What you should do →
Print every entry below again exactly as written, skipping the pictures.

Saved data entries:
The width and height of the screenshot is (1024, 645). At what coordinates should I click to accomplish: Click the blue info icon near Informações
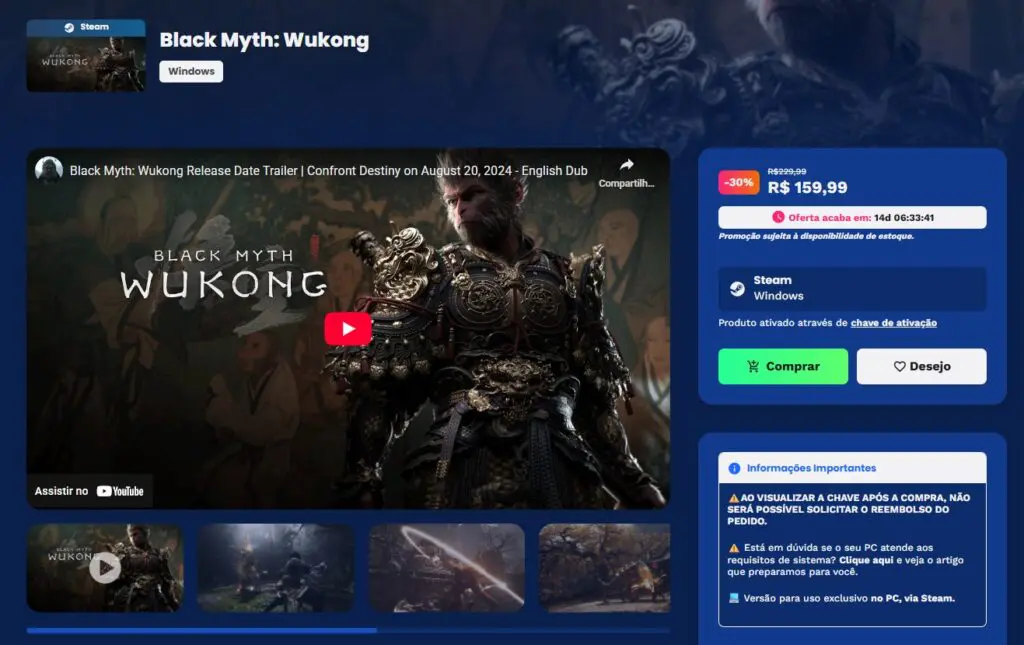(735, 468)
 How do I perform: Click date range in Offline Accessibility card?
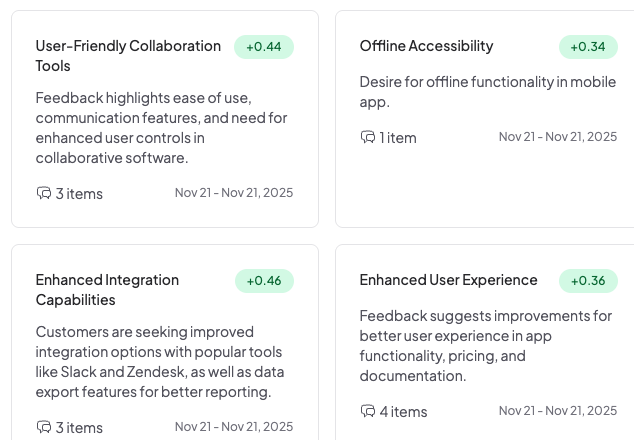tap(558, 137)
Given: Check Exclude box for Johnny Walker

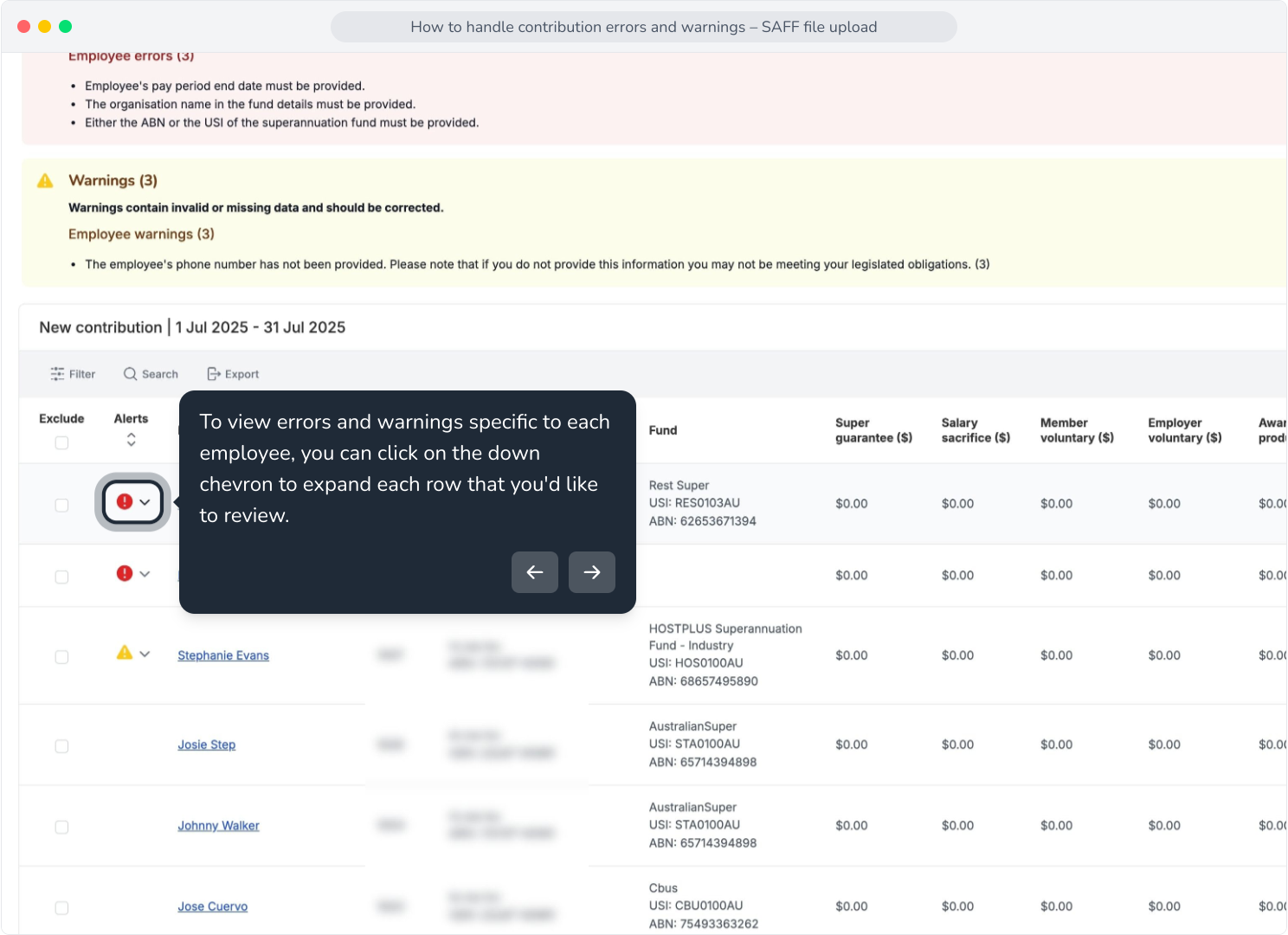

Written response →
The width and height of the screenshot is (1024, 645). At what coordinates should I click to accomplish: Click the blue info icon near Informações
(735, 468)
 How do I perform: Click date range in Offline Accessibility card?
tap(558, 137)
Given: Check Exclude box for Johnny Walker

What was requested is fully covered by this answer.